In [1]:
import numpy as np
import pandas as pd
from pandas import DataFrame, Series
import sklearn
import math
import joblib
from matplotlib import pyplot as plt

In [2]:
# Load the npz file
train_1 = np.load("data/train_data.npy")
train_2 = np.load("data/train_labels.npy")
train_df = DataFrame(train_1)
del train_1
train_lb_df = DataFrame(train_2)
del train_2

# For validation
val_1 = np.load("data/eval_data.npy")
val_2 = np.load("data/eval_labels.npy")
val_df = DataFrame(val_1)
del val_1
val_lb_df = DataFrame(val_2)
del val_2

# for unit_test

uni_df = train_df.iloc[100:,:]
uni_lb_df = train_lb_df.iloc[100:,:]


In [3]:
print(val_lb_df.iloc[:,0].unique())

[1 0 2]


In [4]:
print(train_lb_df.iloc[:,0].unique()) #[1, 0, 2]
# Draw some plots to simply see the characteristics of training data
def DrawDist( ser_ft, ser_lb, ps="" ):
    ft_name = str(ser_ft.name)
    fig = plt.figure(figsize=(4,5), dpi=70)
    plt.hist(ser_ft[ser_lb==0], color='red', cumulative=False, 
             alpha=0.3,histtype='step', density=True)
    plt.hist(ser_ft[ser_lb==1], color='blue', cumulative=False, 
             alpha=0.3,histtype='step', density=True)
    plt.hist(ser_ft[ser_lb==2], color='grey', cumulative=False, 
             alpha=0.3,histtype='step', density=True)
    plt.show()
    fig.savefig("Fig/" + ft_name + ps + "_label.png")

#for ft in train_df.columns:
#   DrawDist( train_df[ft], train_lb_df.iloc[:,0] )

#train_lb_df = pd.Series(train_lb_df.iloc[:,0])
# Check if the classes are imbalance
no_0 = len(train_lb_df[train_lb_df==0])
no_1 = len(train_lb_df[train_lb_df==1])
no_2 = len(train_lb_df[train_lb_df==2])
print("class 0 : ", no_0/(no_0+no_1+no_2))
print("class 1 : ", no_1/(no_0+no_1+no_2))
print("class 2 : ", no_2/(no_0+no_1+no_2))

[1 0 2]
class 0 :  0.3333333333333333
class 1 :  0.3333333333333333
class 2 :  0.3333333333333333


In [5]:
for ft in train_df.columns:
    ft_uni_list = train_df[ft].unique()
    if len(ft_uni_list) < 100: #if len(ft_uni_list) < 10:
        print("feature:" + str(ft) + ", categories #:" + str(len(ft_uni_list)), ft_uni_list )
# deal with the categories feature => they have been already one-hot
print(type(train_df.columns[2]))

feature:56, categories #:2 [0. 1.]
feature:57, categories #:2 [0. 1.]
feature:58, categories #:2 [0. 1.]
feature:59, categories #:2 [0. 1.]
feature:60, categories #:2 [0. 1.]
<class 'int'>


In [7]:
# standardlize the datas
#to check if the features have already standardlized
"""

→ DIRECTIVES:
(A) Rewrite the notebook code starting with "train_df = DataFrame(train_1)" and going on through "val_df = DataFrame(val_1)", putting "val_data" wherever "val_1" appears.
(B) Carry the pandas data-preparation notebook forward from the point where it stops.

→ DATASET SECTION:
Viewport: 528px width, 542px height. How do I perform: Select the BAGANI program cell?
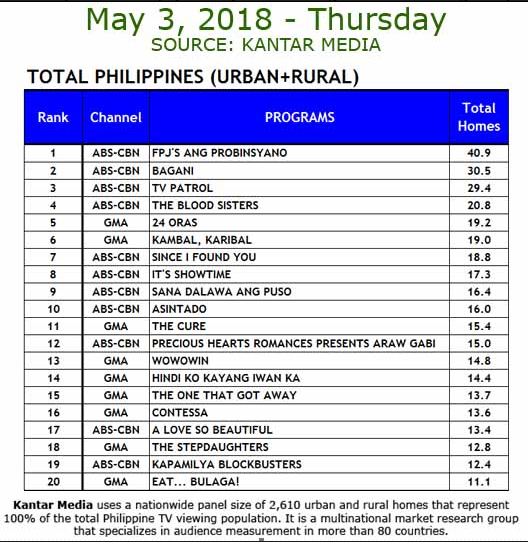click(x=299, y=171)
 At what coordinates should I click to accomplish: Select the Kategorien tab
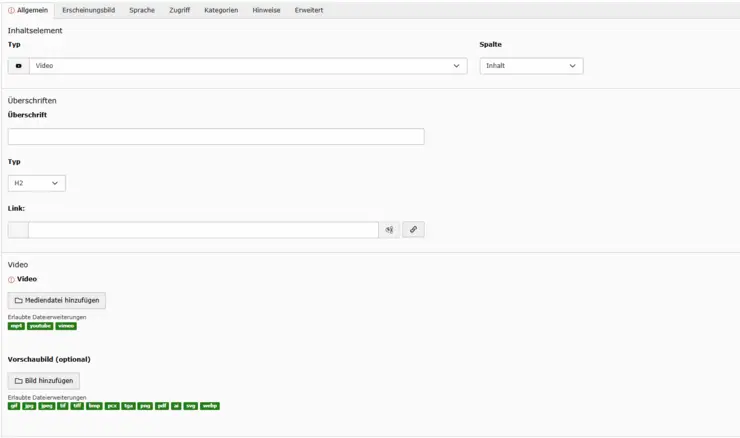coord(221,10)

→ THE REPLIES:
(A)
train_df = DataFrame(train_1)
del train_1
train_lb_df = DataFrame(train_2)
del train_2

# For validation
val_data = np.load("data/eval_data.npy")
val_2 = np.load("data/eval_labels.npy")
val_df = DataFrame(val_data)

(B)
for ft in train_df.columns:
    print(str(ft) + "'s mean:", train_df[ft].mean())
    print(str(ft) + "'s std:", train_df[ft].std())
"""

def StandardlizeData(df, continuous_list=[]):
    if len(continuous_list) == 0:
        continuous_list = df.columns
    from sklearn import preprocessing
    scaler = preprocessing.StandardScaler().fit( df[continuous_list] )
    df[continuous_list] = scaler.transform( df[continuous_list] )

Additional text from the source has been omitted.